Critics contend Belzer's work explores an evolving, precarious human-nature relationship, conveying both an unease at the hubris of humanity and a sense of vitality and dynamism. In two subsequent series—the "Panama Project" (2015–16) and "HalfEmptyHalfFull" (circa 2017–18)—she dealt with massive examples of the relentless push for industrial development: the construction of Western U.S. dams and the Panama Canal. Supported by a Guggenheim fellowship, Belzer travelled to Panama to observe the famed canal being widened and deepened; the resulting paintings depicted blank, skyscraper-like cargo ship hulls traversing the passageway that suggest contemporary human-made "landscapes" as substitute sources of wonder and awe for nature.

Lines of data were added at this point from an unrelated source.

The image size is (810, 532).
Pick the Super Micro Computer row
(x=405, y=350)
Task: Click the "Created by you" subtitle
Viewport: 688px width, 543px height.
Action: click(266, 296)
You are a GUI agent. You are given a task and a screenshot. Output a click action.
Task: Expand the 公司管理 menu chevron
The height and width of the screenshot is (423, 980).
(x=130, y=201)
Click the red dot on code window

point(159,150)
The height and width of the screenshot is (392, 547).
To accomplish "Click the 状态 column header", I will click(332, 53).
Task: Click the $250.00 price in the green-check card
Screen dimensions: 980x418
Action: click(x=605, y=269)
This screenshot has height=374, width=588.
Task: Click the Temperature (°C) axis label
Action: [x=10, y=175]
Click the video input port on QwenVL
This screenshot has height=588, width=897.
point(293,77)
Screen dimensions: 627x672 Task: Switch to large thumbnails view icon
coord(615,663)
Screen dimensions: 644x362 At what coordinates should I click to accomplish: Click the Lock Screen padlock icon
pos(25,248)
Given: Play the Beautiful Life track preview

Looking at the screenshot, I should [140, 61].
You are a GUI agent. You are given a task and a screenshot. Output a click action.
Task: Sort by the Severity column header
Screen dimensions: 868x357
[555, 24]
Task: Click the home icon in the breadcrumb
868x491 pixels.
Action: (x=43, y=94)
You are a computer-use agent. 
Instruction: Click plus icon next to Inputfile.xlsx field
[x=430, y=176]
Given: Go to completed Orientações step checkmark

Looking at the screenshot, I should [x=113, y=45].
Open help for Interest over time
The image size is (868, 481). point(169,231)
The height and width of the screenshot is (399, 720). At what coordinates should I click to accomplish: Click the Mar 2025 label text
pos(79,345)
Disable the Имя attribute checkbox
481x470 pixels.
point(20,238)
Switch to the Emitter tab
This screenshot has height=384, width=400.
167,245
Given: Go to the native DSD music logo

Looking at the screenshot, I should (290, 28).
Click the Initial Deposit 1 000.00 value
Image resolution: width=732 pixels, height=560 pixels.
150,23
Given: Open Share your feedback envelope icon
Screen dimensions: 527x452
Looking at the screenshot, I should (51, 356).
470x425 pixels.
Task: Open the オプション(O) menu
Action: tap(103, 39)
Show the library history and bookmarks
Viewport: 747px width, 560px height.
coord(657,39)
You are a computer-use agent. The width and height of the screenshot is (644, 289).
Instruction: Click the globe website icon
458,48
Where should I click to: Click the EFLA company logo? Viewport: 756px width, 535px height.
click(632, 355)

Belzer's subsequent "All That Is Solid" series (2020–22) presented a visual counterpart to the linear nature of prior work. They depict spare, loosely painted large and small boulders hanging in space against voids of misty, unnatural pastel washes, which suggested stop-action avalanches. Critic David Roth deemed them nods "to 19th-century romantic landscape painting and its representations of the sublime" that balanced as comic and catastrophic metaphors for the era's shifting environmental and political ground.

== Recognition ==
Belzer has received a John Simon Guggenheim Memorial Foundation Fellowship in 2014, a Yaddo artist residency in 2007, and a fellowship from the Yale School of Art in 1982. She has been a visiting lecturer at the School of the Museum of Fine Arts at Tufts in 2015 and at Harvard University from 2017 to 2024. Her work belongs to the public art collections of the Berkeley Art Museum, Mills College Art Museum, and Nevada Museum of Art.